P, Q and R enter into a partnership in the ratio 2 : 3 : 5. After 2 months, P increases his investment by 20% and Q increases his investment by 10%. If the total profit at the end of one year is Rs. 1,90,500, what amount does R receive as his share of the profit?

Introduction / Context:
This partnership question involves three partners with an initial investment ratio, followed by changes in the investments of two partners after a certain period. We must account for both the capital amounts and the time periods to determine the effective share of each partner and then compute R's share from the total profit.

Given Data / Assumptions:

• Initial investment ratio of P : Q : R is 2 : 3 : 5.
• After 2 months, P increases his investment by 20 percent.
• After 2 months, Q increases his investment by 10 percent.
• R keeps his investment unchanged for the whole year.
• Total duration is 12 months.
• Total profit at the end of the year is Rs. 1,90,500.
• We must find R's share of the profit.

Concept / Approach:
When investments change over time, we calculate effective capital time products for each segment. Investment shares in the final profit are proportional to the sum of these products. We first convert the percentage increases into new ratios for P and Q after 2 months, then combine the contributions over the full year to obtain an overall ratio including R. Finally we apply this ratio to the total profit to find R's share.

Step-by-Step Solution:
Step 1: Let the initial investments be 2x, 3x and 5x for P, Q and R. Step 2: For the first 2 months, investments are 2x, 3x and 5x. Step 3: After 2 months, P increases his investment by 20 percent, so new P investment is 2x * 1.2 = 2.4x. Step 4: After 2 months, Q increases his investment by 10 percent, so new Q investment is 3x * 1.1 = 3.3x. Step 5: R continues with 5x for the entire 12 months. Step 6: Capital time products for first 2 months: P = 2x * 2 = 4x, Q = 3x * 2 = 6x, R = 5x * 2 = 10x. Step 7: Capital time products for remaining 10 months: P = 2.4x * 10 = 24x, Q = 3.3x * 10 = 33x, R = 5x * 10 = 50x. Step 8: Total effective products: P = 4x + 24x = 28x, Q = 6x + 33x = 39x, R = 10x + 50x = 60x. Step 9: Overall ratio P : Q : R = 28 : 39 : 60. Step 10: Sum of ratio parts = 28 + 39 + 60 = 127. Step 11: R's fraction of the profit = 60 / 127. Step 12: Total profit is Rs. 1,90,500, so R's share = (60 / 127) * 1,90,500 = Rs. 90,000.
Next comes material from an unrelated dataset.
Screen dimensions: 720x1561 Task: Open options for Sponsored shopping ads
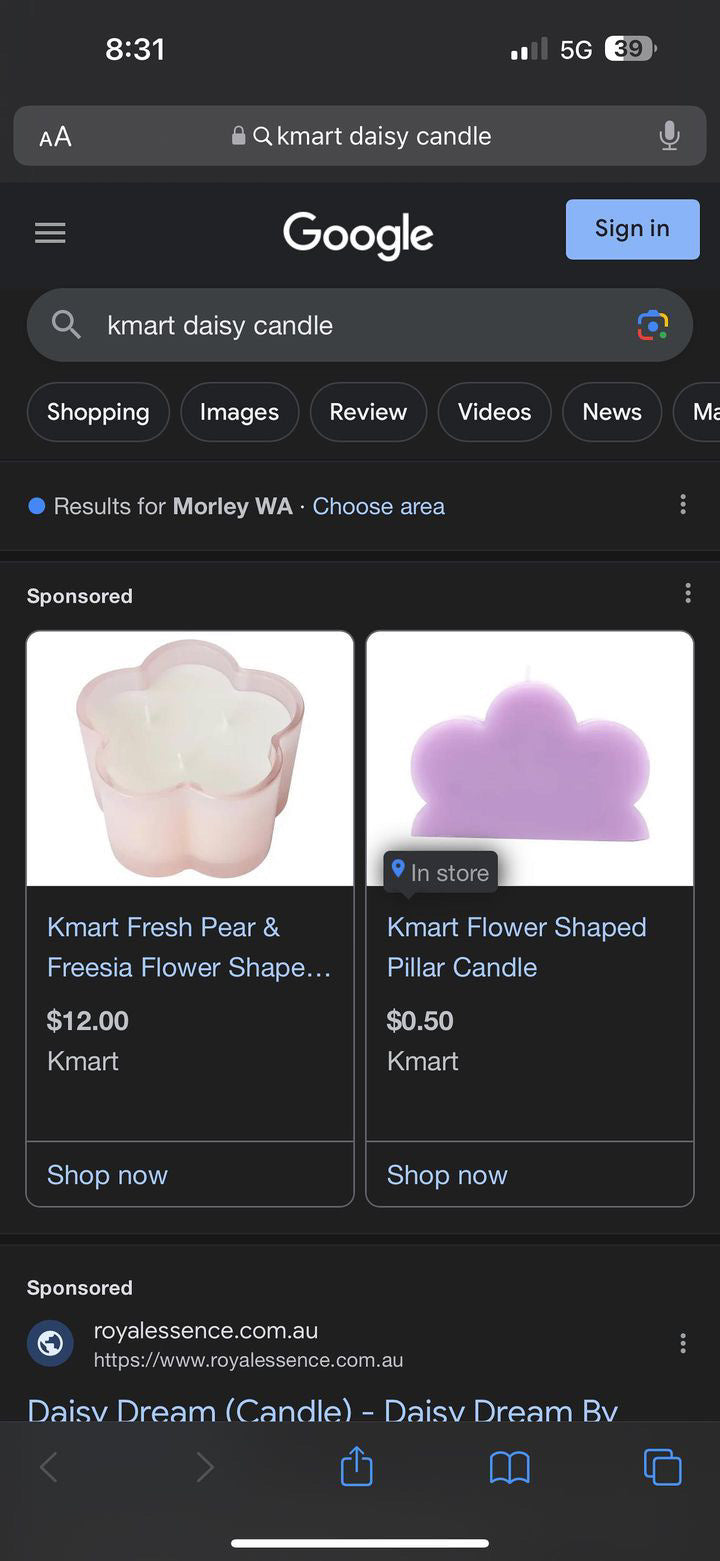tap(688, 594)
Verification / Alternative check:
Check that 1,90,500 multiplied by 60 and divided by 127 gives exactly 90,000. Now find the value of one ratio part: 1,90,500 / 127 = 1500. Then P receives 28 * 1500 = 42,000, Q receives 39 * 1500 = 58,500 and R receives 60 * 1500 = 90,000. Adding these shares gives 42,000 + 58,500 + 90,000 = 1,90,500, which matches the total profit and confirms that the ratio and R's share are correct.

Why Other Options Are Wrong:
Rs. 90,500, Rs. 87,500 and Rs. 88,900 do not correspond to 60 parts out of 127 when scaled to 1,90,500. They either break the total sum or produce non integer values for the other partners. Therefore, they are inconsistent with the calculated ratio and must be rejected.

Common Pitfalls:
A frequent mistake is to apply the percentage increases to the total profit instead of the capital. Another error is to assume that the original 2 : 3 : 5 ratio remains unchanged after the investment changes, which is not true. Always break the year into segments, compute capital time products for each segment and then add them for every partner before forming the final ratio.

Final Answer:
R receives Rs. 90,000 as his share of the profit.